— START STORED RECORDS —

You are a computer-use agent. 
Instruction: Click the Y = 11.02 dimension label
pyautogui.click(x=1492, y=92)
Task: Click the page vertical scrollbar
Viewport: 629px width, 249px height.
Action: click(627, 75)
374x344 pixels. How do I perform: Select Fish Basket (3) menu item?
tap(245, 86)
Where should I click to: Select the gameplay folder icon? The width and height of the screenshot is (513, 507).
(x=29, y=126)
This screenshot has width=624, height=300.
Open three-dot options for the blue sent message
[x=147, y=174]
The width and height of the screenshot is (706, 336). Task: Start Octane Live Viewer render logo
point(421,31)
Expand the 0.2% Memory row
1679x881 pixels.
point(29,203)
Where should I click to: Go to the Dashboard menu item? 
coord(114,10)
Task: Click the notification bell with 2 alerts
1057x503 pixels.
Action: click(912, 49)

— END STORED RECORDS —
— START STORED RECORDS —

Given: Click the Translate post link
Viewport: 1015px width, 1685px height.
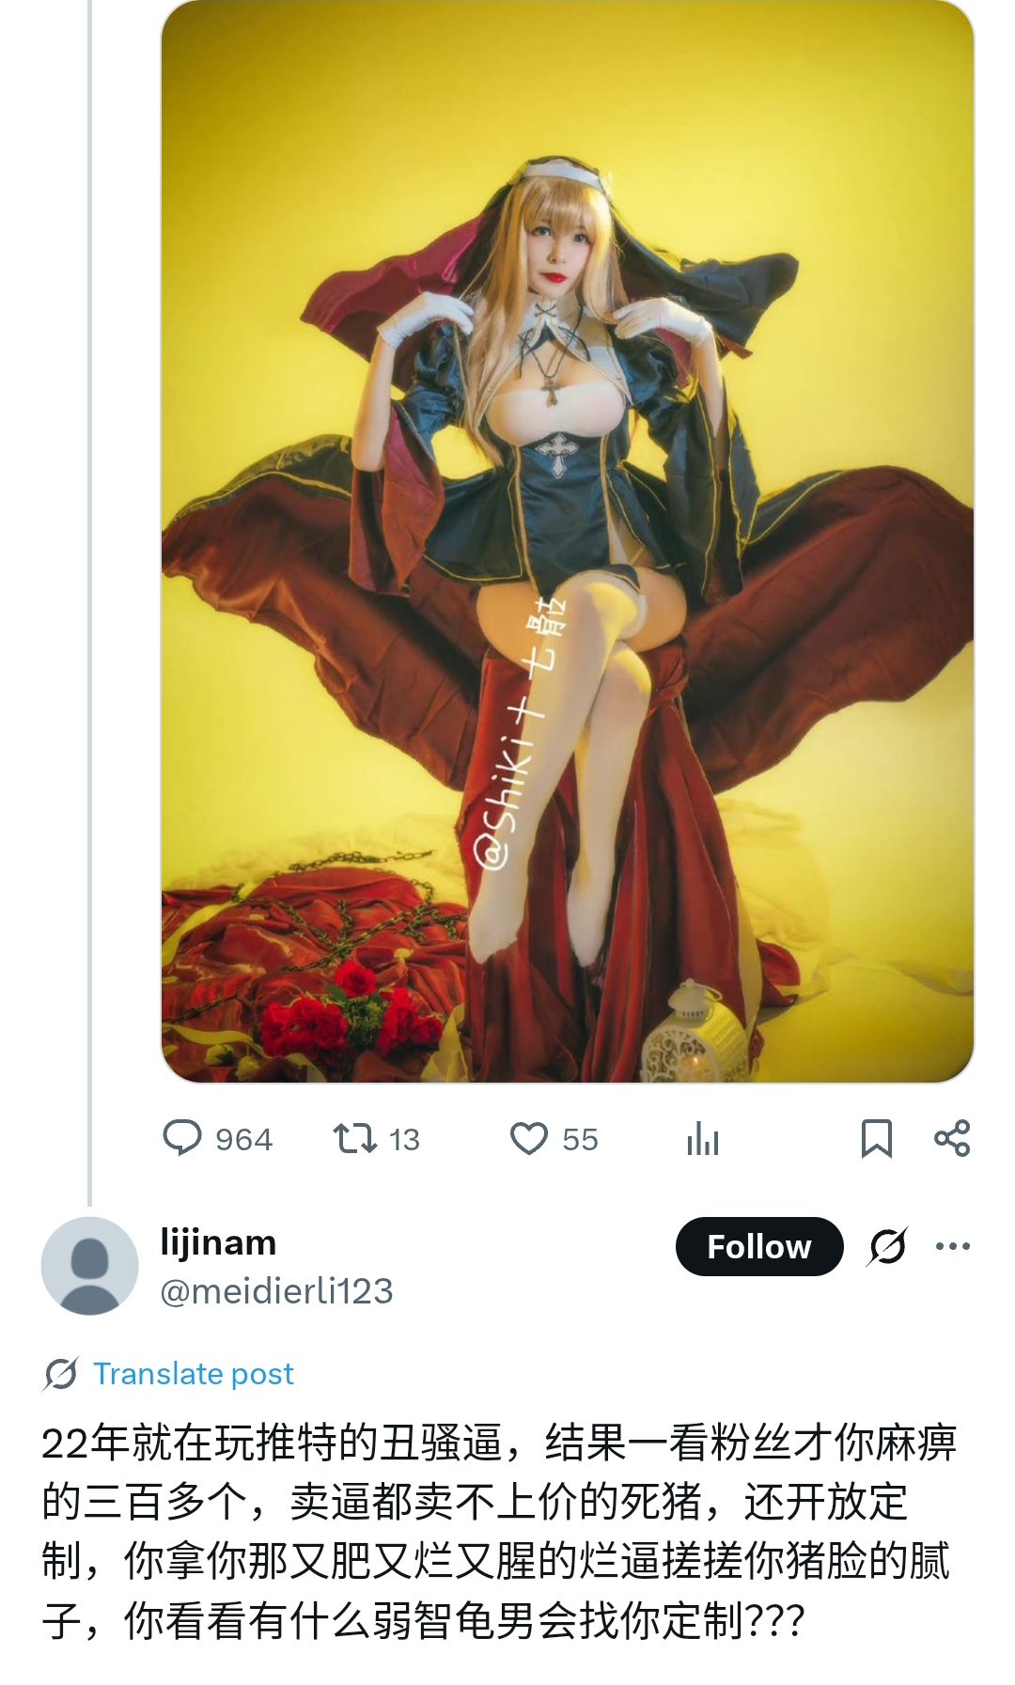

— END STORED RECORDS —

#### EXERCISE OBJECTIVE:
Duplicate the stretch of items from the line containing "Task: Click the notification" through the line containing "Action: click(912, 49)", both lines included.

#### SOLUTION TO THIS TASK:
Task: Click the notification bell with 2 alerts
1057x503 pixels.
Action: click(912, 49)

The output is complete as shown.